Please note: this legacy course does not offer a certificate and may contain broken links and outdated information. Although archived, it is open for learning without registration or enrollment.
We will focus primarily on the concerns of the materials engineer—the person interested in choosing materials to make a finished product. This selection is determined by compromises among material properties, ease of fabrication, and cost. In contrast, the materials scientist is concerned with understanding the relationships between material properties and the internal structure of a material—that is, atomic bonding, arrangements of atoms, grain structure, and other microscopically observable features. We leave most of these associations to advanced courses, which will use more chemistry and physics than needed for this course. The course is divided into four units: - Unit 1: Ways That Materials Can Fail – What Can Go Wrong? - Unit 2: Classes of Engineering Materials – What Do We Have? - Unit 3: Comparison of Engineering Materials – ­Which Is Best? - Unit 4: Processing of Materials – How Can We Shape It?
In Unit 1, we will look at available handbook properties and laboratory test results that characterize a material’s strength or weakness to failure. We will concentrate on mechanical property failures, leaving electrical and other types of breakdown to other courses. Our concerns will be: - Static, steady-state applied forces (Elastic Deformation) - Ductile materials (Plastic Deformation) - Brittle materials (Fast Fracture) - Cyclic, vibration forces (Fatigue Failure) - High temperature environments (Creep Deformation) - Corrosive environments (Oxidation and Wet Corrosion)
In Unit 2, we will identify four major classes of the tens of thousands of available materials: metals, polymers, ceramics, and composite materials. We will examine specific examples from each category. Unit 3 is a synthesis of the first two units. We will see the consequences of the numerical handbook values defined in Unit 1 in evaluating the materials in Unit 2. In Unit 4, we will look at how we process our materials to obtain the desired configurations for our products. Your study will include a look at casting, mechanical forming, sintering, and joining. Not all materials can be processed with all procedures.

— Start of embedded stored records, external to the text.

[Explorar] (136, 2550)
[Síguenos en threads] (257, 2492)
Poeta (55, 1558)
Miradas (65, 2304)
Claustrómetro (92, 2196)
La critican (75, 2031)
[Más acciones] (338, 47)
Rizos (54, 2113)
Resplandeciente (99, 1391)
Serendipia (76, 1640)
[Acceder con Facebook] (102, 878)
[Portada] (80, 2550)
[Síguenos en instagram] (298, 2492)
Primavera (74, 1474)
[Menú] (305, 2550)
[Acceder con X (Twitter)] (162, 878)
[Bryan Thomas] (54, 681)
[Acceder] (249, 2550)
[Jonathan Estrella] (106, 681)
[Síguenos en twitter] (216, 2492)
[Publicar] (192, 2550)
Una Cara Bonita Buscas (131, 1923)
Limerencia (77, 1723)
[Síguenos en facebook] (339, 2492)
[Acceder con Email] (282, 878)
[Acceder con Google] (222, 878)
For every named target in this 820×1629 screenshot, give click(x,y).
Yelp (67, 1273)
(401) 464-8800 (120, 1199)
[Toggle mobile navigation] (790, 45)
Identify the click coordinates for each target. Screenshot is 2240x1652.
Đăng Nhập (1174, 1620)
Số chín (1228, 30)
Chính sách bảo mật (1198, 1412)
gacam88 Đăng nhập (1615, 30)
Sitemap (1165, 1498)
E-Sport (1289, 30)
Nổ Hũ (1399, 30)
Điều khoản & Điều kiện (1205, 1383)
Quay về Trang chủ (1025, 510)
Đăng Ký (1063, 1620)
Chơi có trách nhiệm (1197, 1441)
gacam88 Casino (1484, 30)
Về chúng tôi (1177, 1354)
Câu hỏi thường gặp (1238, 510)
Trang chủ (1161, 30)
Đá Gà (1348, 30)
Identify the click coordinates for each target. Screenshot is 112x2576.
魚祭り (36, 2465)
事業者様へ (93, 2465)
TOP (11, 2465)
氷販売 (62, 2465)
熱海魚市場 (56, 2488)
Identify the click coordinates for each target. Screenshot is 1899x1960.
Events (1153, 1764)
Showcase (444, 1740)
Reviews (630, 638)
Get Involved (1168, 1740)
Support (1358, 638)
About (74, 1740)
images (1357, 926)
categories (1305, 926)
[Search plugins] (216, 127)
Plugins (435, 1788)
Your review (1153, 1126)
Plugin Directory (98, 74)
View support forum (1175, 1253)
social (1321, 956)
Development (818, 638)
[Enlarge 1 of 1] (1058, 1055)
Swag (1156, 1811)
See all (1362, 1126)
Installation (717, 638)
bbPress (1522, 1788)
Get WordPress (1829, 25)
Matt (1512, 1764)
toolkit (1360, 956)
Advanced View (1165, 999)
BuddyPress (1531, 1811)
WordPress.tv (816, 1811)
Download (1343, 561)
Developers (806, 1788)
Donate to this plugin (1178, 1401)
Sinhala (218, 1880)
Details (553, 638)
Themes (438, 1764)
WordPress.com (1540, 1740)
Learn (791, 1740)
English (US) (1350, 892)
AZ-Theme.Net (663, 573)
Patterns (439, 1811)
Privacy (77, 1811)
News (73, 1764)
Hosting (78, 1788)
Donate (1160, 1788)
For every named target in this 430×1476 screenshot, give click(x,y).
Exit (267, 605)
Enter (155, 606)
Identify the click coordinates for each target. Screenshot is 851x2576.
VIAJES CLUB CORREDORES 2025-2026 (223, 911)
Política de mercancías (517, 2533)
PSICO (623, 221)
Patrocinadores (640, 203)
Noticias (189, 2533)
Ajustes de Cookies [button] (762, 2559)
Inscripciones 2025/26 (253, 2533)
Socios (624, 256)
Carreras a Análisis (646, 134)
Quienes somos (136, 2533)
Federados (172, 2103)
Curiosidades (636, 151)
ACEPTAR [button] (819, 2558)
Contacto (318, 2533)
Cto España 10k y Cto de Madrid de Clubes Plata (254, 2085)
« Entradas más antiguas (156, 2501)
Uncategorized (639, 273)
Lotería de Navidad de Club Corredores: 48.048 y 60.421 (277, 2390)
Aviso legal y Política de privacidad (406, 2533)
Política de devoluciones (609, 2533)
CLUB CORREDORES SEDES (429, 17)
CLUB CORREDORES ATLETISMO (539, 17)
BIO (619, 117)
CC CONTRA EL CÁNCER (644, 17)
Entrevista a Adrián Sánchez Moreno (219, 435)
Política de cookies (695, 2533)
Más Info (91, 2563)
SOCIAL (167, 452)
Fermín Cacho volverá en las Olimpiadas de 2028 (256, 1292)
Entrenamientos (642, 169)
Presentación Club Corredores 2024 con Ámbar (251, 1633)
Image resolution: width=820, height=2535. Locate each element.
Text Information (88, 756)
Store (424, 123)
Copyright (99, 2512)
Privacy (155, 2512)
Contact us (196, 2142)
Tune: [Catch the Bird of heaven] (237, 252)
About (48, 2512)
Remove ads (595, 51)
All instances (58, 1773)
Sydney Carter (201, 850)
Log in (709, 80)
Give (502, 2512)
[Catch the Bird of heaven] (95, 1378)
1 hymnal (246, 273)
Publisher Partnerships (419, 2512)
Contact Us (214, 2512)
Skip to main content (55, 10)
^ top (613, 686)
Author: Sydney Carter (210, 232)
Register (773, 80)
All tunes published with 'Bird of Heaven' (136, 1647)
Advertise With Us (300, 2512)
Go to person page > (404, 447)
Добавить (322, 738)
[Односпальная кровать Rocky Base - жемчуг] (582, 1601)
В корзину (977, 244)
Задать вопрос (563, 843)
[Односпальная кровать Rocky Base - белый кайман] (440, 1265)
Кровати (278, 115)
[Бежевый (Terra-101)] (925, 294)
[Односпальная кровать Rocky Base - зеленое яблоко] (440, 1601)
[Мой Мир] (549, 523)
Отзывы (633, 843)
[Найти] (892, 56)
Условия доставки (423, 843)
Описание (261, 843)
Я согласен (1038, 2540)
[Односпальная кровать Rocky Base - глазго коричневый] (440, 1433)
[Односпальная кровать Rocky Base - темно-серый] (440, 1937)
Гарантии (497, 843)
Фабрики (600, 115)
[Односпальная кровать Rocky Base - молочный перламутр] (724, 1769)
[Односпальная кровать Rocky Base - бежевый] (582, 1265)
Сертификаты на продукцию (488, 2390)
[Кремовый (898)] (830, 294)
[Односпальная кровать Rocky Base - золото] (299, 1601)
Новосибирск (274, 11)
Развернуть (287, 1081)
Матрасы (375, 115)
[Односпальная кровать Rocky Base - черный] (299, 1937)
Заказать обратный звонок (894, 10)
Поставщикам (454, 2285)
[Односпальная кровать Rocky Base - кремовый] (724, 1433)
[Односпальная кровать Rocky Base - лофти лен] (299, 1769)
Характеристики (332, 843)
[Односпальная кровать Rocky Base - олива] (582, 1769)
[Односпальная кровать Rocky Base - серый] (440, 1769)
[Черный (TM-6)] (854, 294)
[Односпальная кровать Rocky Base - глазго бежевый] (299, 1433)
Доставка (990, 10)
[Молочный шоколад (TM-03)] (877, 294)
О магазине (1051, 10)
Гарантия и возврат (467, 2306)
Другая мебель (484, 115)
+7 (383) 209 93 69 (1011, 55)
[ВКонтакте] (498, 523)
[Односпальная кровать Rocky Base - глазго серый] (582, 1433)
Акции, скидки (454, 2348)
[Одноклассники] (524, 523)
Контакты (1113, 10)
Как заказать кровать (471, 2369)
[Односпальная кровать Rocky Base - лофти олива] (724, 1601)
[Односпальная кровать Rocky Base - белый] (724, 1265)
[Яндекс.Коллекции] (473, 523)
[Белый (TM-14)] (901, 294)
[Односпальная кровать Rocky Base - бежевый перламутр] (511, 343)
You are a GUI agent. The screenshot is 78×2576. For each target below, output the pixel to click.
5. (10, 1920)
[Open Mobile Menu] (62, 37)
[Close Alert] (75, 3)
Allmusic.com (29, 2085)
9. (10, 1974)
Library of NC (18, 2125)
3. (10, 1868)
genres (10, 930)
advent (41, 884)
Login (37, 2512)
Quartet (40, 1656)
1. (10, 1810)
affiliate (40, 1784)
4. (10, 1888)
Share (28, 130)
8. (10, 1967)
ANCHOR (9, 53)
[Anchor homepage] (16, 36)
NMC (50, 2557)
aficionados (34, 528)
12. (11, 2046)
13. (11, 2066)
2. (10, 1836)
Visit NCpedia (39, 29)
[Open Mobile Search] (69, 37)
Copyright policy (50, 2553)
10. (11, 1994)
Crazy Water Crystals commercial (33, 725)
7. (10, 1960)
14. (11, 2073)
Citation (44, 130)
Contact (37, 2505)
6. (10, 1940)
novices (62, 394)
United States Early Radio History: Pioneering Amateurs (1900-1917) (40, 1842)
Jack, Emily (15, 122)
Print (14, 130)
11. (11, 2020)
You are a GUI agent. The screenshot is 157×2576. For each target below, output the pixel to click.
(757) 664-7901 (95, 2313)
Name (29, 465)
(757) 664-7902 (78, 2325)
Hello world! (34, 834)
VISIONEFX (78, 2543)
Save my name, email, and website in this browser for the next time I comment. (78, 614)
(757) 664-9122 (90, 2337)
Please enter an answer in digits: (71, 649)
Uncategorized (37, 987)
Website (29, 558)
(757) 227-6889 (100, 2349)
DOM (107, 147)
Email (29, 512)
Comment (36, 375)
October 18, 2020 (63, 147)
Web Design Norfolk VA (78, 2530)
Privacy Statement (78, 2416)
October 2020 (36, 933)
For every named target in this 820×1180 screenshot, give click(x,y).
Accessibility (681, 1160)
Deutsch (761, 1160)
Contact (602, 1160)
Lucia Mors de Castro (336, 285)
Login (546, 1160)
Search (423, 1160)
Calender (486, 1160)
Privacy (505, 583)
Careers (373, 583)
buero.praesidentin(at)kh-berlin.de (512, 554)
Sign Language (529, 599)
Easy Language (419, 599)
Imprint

Upon successful completion of this course, you will be able to:

  • describe the common mechanisms by which engineering materials fail;
  • associate common descriptive words like strong, tough, and brittle with engineering handbook values;
  • describe the laboratory tests that measure these handbook values;
  • describe the general internal structure of each major class of engineering material: metals, plastics (also known as polymers), and ceramics;
  • compare the strengths and weakness of the major materials classes;
  • identify examples of combining materials from different classes to fabricate composite materials, often with unique properties;
  • select candidate materials for various engineering design scenarios;
  • rank competitive materials using handbook data;
  • identify the principal concerns of common materials processing techniques; and
  • examine advantages and disadvantages of alternative processing techniques when selecting materials.